President Biden says the Constitution’s Ninth Amendment contains ‘right to privacy’ and that its ‘core’ is ‘freedom from being murdered’
Biden said the Supreme Court’s decision to allow the death penalty to be reinstated in some states amounts to ‘a kind of execution,’ and that he would support repeal of the death penalty in Congress
Biden said he opposed the death penalty both as a senator and as vice president
Biden says America’s ‘culture of death’ should be ended by ‘public policy’
Former Vice President Joe Biden says the Supreme Court’s ruling on the reinstated death penalty in five states amounts to ‘a kind of execution,’ and that he would support the repeal of the death penalty in Congress.
‘In this country, we have these issues of the death penalty for a reason,’ Biden said at the annual convention of the Catholic University of America in Washington. ‘We hold that it is inconsistent with the concept of human dignity. We hold that it lacks adequate and effective penological purpose.
‘We hold that it undermines our basic beliefs in democracy and the rule of law. We hold that it is inhumane, immoral and an affront to all those who cherish the fundamental principles that make us who we are.
‘And as a result, in the United States we hold that it should be abolished in this, the great land of the free and home of the brave.’

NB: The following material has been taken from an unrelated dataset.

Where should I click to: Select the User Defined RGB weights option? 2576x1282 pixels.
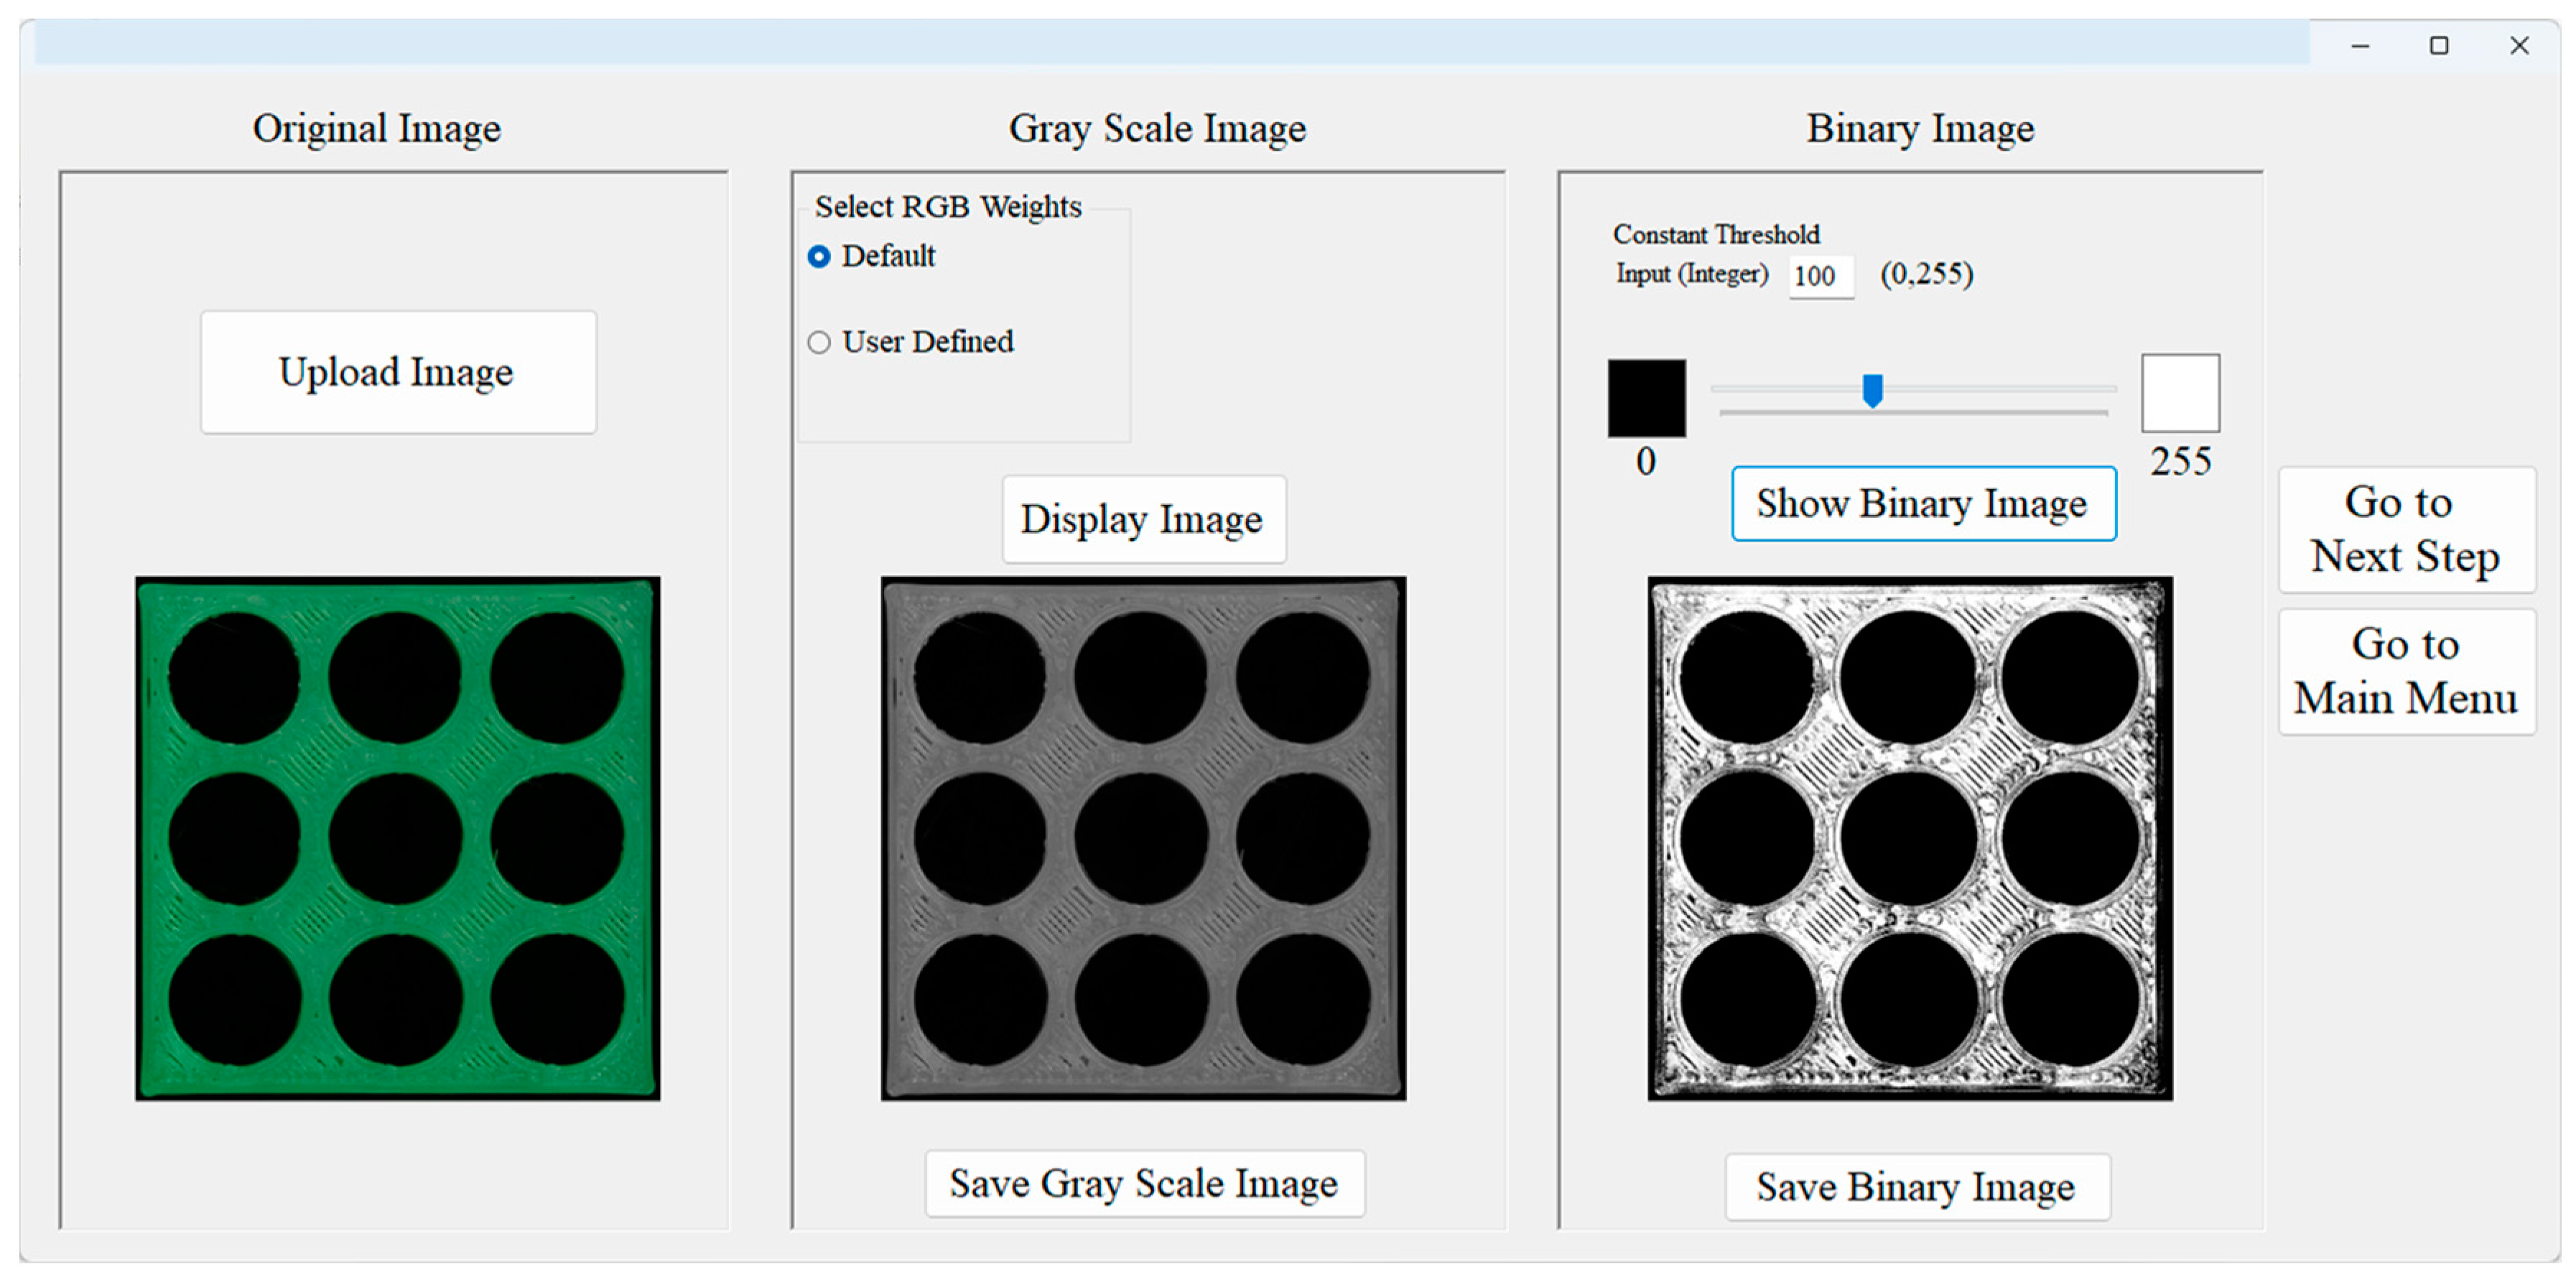pyautogui.click(x=819, y=343)
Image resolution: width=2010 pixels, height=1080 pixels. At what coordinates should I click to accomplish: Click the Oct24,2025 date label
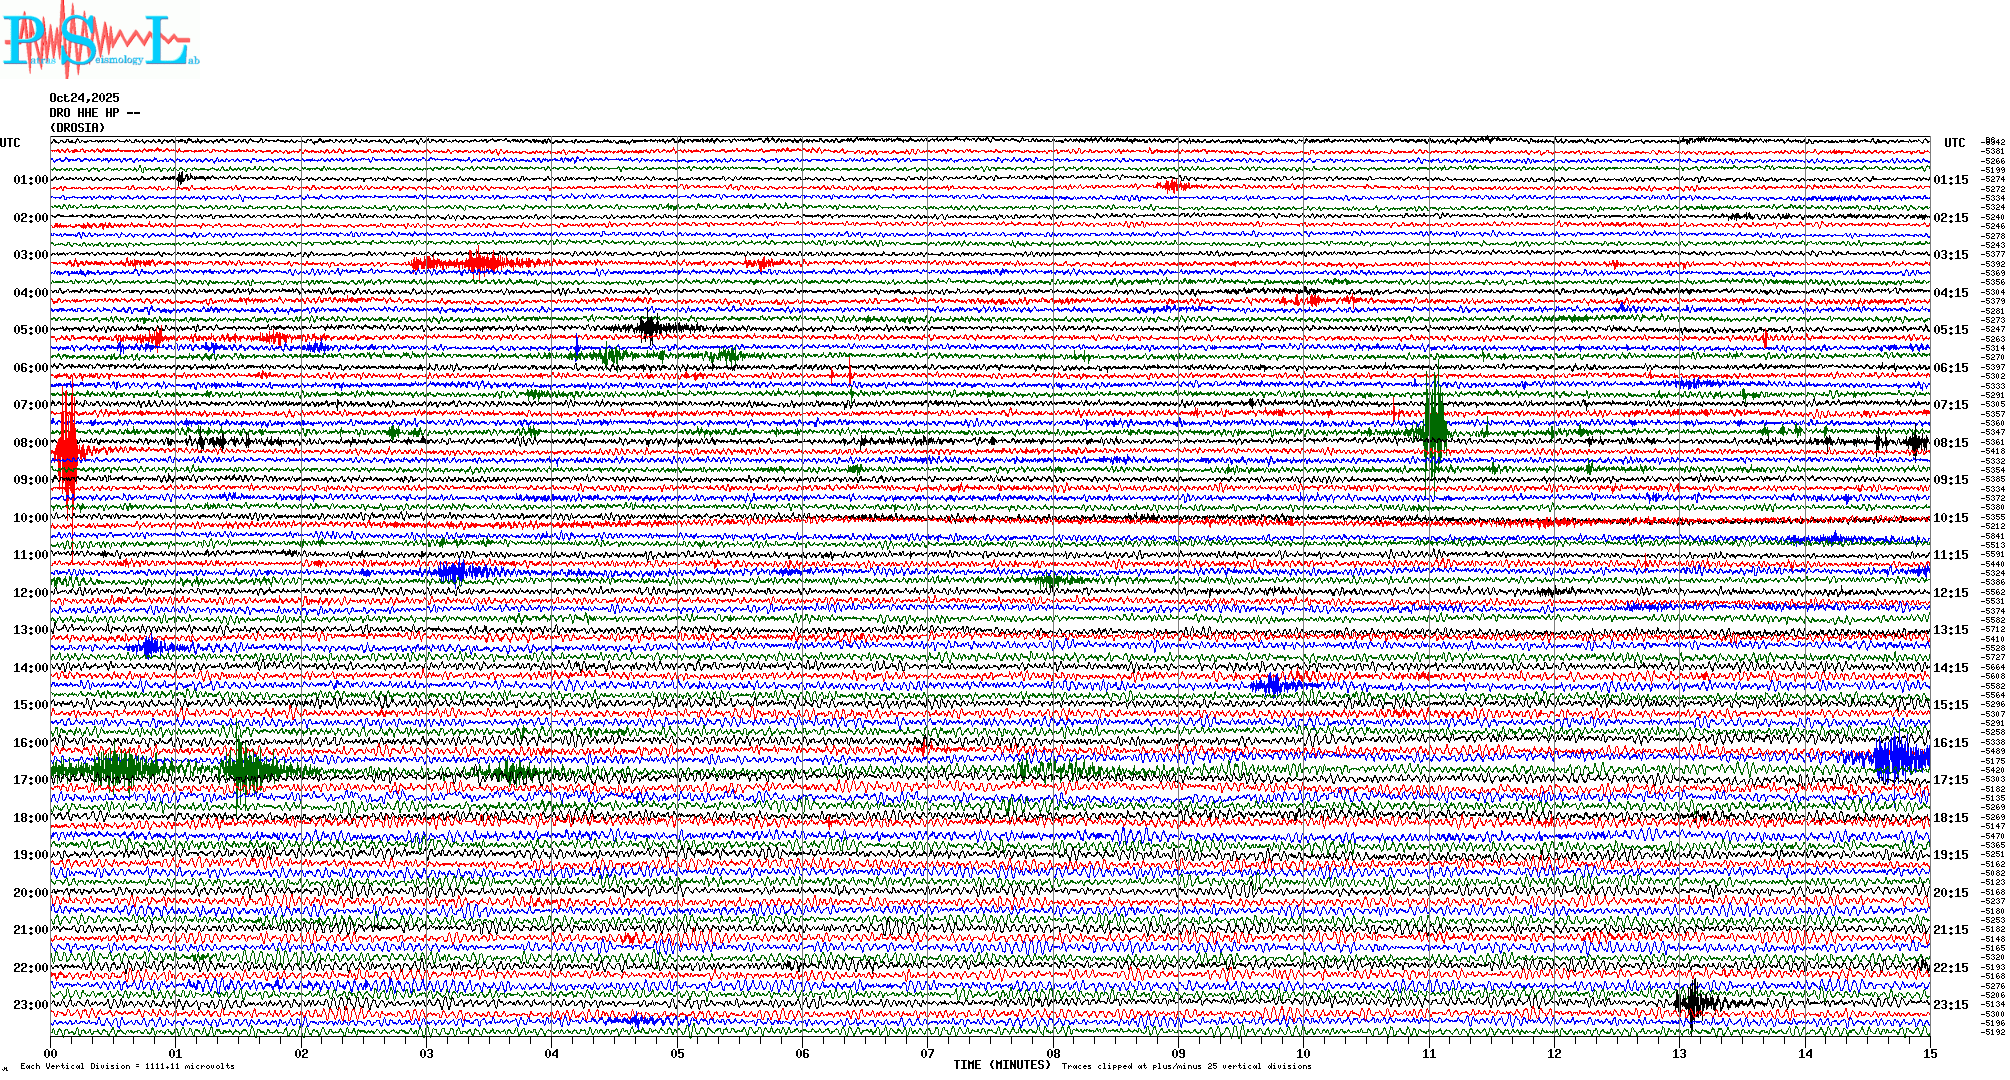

His comments, Biden said, came after he had visited a jail, where he saw the conditions in which inmates were kept.
‘You go to the jails and you see people who are there because they’re nonviolent offenders, because they have mental illness, because of a drug addiction. And I saw the conditions that they’re held in, and it makes me sick. It’s just a disgrace,’ Biden said.
‘That’s exactly why you have a death penalty: to deal with those kinds of situations,’ he added. ‘It’s not the only way to solve this particular issue.’
He then called for the repeal of the death penalty in Congress, saying that ‘we are not in the business of abolishing the death penalty. We are not in the business of abolishing the death penalty. We are not in the business of abolishing the death penalty. We are not in the business of abolition.’